Пример: V1 имеет limit на withdraw (не более 10 ETH за транзакцию). V2 убирает этот limit — возможно намеренно, но аудитор должен явно это подтвердить.
Специфические векторы атак
Upgrade + reentrancy
Во время выполнения upgrade транзакции (особенно если в upgrade логике есть внешние вызовы) возможна reentrancy. Контракт в промежуточном состоянии (между старой и новой логикой) уязвим.
Delegatecall injection
Если implementation содержит функцию с произвольным delegatecall к внешнему адресу — злоумышленник может использовать это для выполнения кода в контексте proxy (и его storage).
// КРИТИЧЕСКИ ОПАСНО в upgradeable контракте
function execute(address target, bytes calldata data) external onlyOwner {
target.delegatecall(data); // Атакующий owner = полный контроль над proxy storage
}
Selfdestruct в implementation (EIP-6780 частично смягчает)
EIP-6780 (Dencun upgrade, март 2024) изменил поведение selfdestruct: теперь selfdestruct в той же транзакции что и CREATE работает как раньше, но вызванный в отдельной транзакции — только переводит ETH, не удаляет код.

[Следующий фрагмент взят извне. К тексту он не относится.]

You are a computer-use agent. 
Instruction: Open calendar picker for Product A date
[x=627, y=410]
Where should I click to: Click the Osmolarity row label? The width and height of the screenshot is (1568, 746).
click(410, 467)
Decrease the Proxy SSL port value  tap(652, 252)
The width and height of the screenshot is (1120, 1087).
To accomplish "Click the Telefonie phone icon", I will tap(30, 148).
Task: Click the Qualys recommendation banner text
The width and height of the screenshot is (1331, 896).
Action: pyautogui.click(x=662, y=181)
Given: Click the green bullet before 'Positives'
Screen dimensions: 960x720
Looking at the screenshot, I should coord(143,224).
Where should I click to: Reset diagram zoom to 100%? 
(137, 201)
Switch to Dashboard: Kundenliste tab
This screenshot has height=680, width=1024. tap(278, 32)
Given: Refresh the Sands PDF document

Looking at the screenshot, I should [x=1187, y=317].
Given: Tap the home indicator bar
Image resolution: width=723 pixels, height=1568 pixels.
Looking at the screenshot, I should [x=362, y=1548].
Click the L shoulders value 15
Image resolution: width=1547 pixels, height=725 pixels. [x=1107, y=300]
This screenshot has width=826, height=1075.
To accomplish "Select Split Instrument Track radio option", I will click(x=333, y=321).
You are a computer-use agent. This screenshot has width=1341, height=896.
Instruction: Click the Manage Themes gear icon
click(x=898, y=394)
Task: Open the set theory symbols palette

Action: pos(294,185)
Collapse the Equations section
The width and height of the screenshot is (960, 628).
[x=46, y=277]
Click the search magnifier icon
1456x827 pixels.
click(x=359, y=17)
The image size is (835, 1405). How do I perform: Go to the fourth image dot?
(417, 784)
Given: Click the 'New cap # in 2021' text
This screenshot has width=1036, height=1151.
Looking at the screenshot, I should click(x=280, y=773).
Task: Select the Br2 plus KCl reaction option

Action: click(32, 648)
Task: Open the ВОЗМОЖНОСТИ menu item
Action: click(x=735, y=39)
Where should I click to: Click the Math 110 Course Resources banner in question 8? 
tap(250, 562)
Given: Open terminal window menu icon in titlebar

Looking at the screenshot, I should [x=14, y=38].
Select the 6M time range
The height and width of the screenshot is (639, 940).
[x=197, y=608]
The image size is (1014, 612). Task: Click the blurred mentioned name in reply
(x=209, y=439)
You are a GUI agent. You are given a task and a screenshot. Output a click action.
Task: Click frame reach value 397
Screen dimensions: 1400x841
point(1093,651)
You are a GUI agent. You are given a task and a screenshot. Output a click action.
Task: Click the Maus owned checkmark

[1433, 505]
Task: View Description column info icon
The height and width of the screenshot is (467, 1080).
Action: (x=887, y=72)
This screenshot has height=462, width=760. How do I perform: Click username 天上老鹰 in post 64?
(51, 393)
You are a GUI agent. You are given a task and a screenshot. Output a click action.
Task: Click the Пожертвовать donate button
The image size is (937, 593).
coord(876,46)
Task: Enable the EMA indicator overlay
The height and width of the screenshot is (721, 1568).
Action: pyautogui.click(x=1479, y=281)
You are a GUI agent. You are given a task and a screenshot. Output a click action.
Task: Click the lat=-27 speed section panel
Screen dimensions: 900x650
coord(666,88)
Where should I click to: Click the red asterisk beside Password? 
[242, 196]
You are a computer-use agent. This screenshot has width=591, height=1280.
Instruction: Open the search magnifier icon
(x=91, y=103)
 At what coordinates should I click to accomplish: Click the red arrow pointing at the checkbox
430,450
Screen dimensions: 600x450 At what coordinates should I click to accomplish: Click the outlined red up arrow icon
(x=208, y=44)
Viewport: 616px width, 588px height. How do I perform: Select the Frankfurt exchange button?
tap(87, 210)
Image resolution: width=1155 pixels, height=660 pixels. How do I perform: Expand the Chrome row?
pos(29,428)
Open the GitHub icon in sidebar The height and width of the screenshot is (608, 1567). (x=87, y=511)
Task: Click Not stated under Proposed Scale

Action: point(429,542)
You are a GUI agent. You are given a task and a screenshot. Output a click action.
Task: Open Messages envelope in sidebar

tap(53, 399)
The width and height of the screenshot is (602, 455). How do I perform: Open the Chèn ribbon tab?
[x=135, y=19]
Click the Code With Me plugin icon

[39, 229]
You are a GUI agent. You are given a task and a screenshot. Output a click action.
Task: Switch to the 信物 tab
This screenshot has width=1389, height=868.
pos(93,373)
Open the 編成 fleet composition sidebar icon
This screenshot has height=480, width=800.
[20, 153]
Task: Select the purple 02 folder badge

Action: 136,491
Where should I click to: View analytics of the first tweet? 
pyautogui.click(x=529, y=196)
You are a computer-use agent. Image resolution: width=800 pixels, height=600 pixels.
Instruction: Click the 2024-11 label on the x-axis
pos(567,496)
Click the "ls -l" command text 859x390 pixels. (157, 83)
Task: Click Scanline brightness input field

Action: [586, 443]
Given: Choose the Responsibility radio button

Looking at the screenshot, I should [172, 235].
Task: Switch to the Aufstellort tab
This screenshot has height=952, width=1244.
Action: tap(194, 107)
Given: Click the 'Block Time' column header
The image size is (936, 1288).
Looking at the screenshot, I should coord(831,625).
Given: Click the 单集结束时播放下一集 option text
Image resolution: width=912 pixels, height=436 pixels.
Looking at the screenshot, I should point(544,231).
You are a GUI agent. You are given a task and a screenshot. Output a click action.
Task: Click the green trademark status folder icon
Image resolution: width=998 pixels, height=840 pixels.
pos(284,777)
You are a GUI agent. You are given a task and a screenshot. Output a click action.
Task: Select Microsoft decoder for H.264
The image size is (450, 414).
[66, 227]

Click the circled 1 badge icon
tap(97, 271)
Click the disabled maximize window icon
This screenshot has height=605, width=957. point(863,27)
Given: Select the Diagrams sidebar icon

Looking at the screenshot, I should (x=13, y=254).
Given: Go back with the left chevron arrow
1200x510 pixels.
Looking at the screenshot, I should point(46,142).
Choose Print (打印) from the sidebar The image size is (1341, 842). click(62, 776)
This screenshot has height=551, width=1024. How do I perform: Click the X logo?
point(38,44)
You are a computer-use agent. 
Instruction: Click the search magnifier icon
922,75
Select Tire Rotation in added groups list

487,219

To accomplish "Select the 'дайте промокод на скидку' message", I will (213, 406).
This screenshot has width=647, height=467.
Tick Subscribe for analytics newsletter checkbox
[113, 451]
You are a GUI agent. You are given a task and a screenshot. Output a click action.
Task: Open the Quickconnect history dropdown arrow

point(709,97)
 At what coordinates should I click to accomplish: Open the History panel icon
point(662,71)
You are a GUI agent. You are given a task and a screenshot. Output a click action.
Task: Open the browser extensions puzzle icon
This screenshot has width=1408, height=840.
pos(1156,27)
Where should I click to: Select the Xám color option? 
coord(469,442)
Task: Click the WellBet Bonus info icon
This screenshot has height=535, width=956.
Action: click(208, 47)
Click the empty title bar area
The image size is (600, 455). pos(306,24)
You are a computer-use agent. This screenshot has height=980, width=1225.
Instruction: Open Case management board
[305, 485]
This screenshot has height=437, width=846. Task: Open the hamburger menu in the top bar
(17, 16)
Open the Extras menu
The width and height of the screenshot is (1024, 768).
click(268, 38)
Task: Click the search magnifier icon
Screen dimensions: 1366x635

Для UUPS уязвимости это частичное смягчение, но не полное решение.
Инструменты аудита upgradeable контрактов
| Инструмент | Назначение |
|---|---|
@openzeppelin/hardhat-upgrades |
Автоматическая проверка storage layout |
forge inspect ... storage-layout |
Ручной анализ слотов |
| Slither | Статический анализ, включая upgrade паттерны |
| Echidna / Medusa | Fuzzing на invariant preservation |
| Foundry fork tests | Тесты upgrade на mainnet fork |
| Tenderly | Симуляция upgrade транзакций |
Процесс аудита
Фаза 1: Статический анализ (3-5 дней).
Slither + ручной анализ proxy паттерна. Карта storage слотов V1, проверка _disableInitializers, access control upgrade функций.
Фаза 2: Storage compatibility (2-3 дня). Сравнение storage layouts V1 и V2. Для каждой переменной: слот, тип, offset. Особое внимание на mapping и dynamic arrays (их layout нетривиален).
Фаза 3: Функциональные изменения (3-5 дней). Построение diff между V1 и V2 на уровне функций. Для каждого изменения: намеренно ли, не нарушает ли инварианты, нет ли новых векторов атак.
Фаза 4: Upgrade механизм (2-3 дня). Полный lifecycle upgrade: кто инициирует → timelock → execution → rollback возможность (есть ли она?).
Фаза 5: Тестирование (5-7 дней). Fork tests на Foundry. Fuzzing критичных функций. Ручные тесты edge cases.
Отчёт и ремедиация (3-5 дней). Документирование findings, severity classification (Critical/High/Medium/Low/Informational), рекомендации.
Полный аудит upgradeable контракта среднего размера: 3-5 недель. Стоимость — после оценки объёма кода и сложности upgrade механизма.